_Data records:_
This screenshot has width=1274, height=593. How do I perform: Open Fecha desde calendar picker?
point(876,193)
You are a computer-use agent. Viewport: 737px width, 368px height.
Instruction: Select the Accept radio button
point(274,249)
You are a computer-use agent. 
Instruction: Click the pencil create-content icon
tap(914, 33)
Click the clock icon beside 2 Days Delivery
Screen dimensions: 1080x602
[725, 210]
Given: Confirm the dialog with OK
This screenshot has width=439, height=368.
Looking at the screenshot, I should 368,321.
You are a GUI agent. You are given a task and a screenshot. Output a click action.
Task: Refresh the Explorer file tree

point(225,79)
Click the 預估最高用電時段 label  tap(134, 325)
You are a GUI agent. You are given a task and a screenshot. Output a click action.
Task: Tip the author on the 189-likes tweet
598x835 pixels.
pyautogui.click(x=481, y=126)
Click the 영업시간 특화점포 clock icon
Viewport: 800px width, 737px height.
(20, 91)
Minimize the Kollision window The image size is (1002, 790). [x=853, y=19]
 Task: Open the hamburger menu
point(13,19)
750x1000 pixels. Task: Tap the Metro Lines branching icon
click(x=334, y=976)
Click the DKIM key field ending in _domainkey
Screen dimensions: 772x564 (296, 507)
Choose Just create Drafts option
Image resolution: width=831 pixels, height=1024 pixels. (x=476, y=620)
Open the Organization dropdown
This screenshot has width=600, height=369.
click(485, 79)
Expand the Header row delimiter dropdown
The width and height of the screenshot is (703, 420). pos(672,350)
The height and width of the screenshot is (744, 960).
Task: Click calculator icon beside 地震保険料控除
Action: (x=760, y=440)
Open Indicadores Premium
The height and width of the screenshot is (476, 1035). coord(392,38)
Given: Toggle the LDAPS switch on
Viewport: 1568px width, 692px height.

_What is being asked:_
Each entry above is to be transcribed exactly as it was written.

_Output:_
This screenshot has width=1274, height=593. How do I perform: Open Fecha desde calendar picker?
point(876,193)
You are a computer-use agent. Viewport: 737px width, 368px height.
Instruction: Select the Accept radio button
point(274,249)
You are a computer-use agent. 
Instruction: Click the pencil create-content icon
tap(914, 33)
Click the clock icon beside 2 Days Delivery
Screen dimensions: 1080x602
[725, 210]
Given: Confirm the dialog with OK
This screenshot has width=439, height=368.
Looking at the screenshot, I should 368,321.
You are a GUI agent. You are given a task and a screenshot. Output a click action.
Task: Refresh the Explorer file tree

point(225,79)
Click the 預估最高用電時段 label  tap(134, 325)
You are a GUI agent. You are given a task and a screenshot. Output a click action.
Task: Tip the author on the 189-likes tweet
598x835 pixels.
pyautogui.click(x=481, y=126)
Click the 영업시간 특화점포 clock icon
Viewport: 800px width, 737px height.
(20, 91)
Minimize the Kollision window The image size is (1002, 790). [x=853, y=19]
 Task: Open the hamburger menu
point(13,19)
750x1000 pixels. Task: Tap the Metro Lines branching icon
click(x=334, y=976)
Click the DKIM key field ending in _domainkey
Screen dimensions: 772x564 (296, 507)
Choose Just create Drafts option
Image resolution: width=831 pixels, height=1024 pixels. (x=476, y=620)
Open the Organization dropdown
This screenshot has width=600, height=369.
click(485, 79)
Expand the Header row delimiter dropdown
The width and height of the screenshot is (703, 420). pos(672,350)
The height and width of the screenshot is (744, 960).
Task: Click calculator icon beside 地震保険料控除
Action: (x=760, y=440)
Open Indicadores Premium
The height and width of the screenshot is (476, 1035). coord(392,38)
Given: Toggle the LDAPS switch on
Viewport: 1568px width, 692px height.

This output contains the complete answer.